Copy, please, the line with "Given: Click the 2020-01-01 x-axis date label" and each line that follows it through the end of the data below, exactly as given and without pictures.

[Data to process Boundary: Start]

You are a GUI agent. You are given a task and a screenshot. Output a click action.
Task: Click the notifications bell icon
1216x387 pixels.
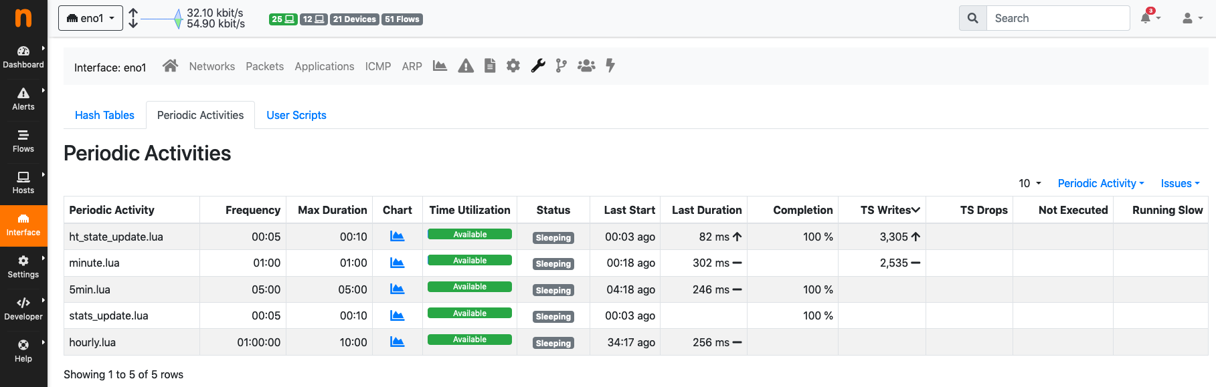click(x=1146, y=18)
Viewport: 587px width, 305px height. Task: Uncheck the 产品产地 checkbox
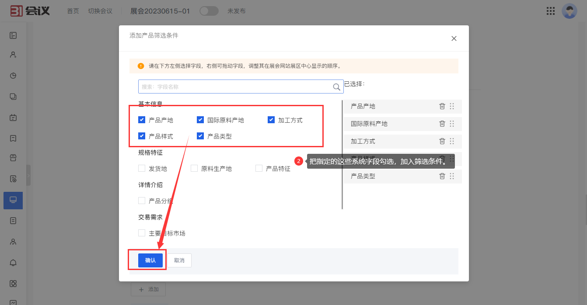click(142, 120)
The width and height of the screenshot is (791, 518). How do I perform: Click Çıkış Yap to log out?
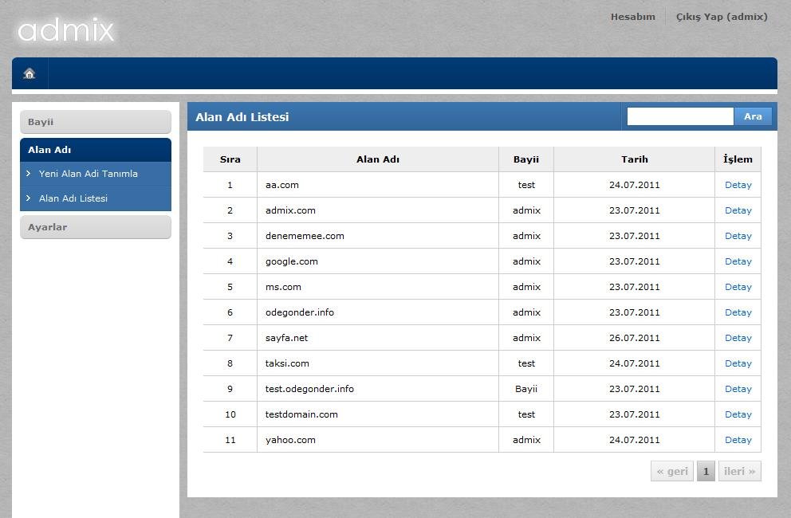click(721, 16)
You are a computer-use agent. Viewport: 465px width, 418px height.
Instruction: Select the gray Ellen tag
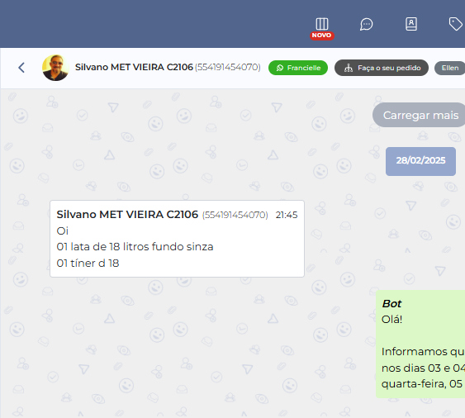click(x=450, y=68)
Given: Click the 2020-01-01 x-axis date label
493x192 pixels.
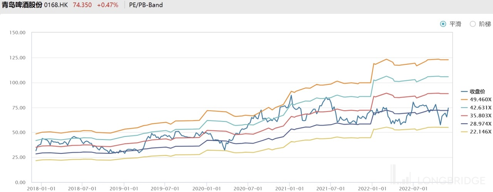Looking at the screenshot, I should point(206,189).
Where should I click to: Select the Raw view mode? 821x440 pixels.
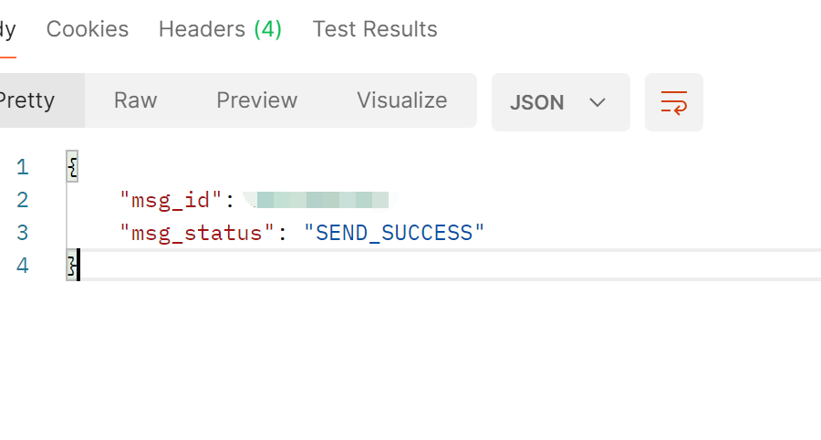136,100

[Data to process Boundary: End]

**Answer section**.
Given: Click the 2020-01-01 x-axis date label
493x192 pixels.
Looking at the screenshot, I should point(206,189).
Where should I click to: Select the Raw view mode? 821x440 pixels.
136,100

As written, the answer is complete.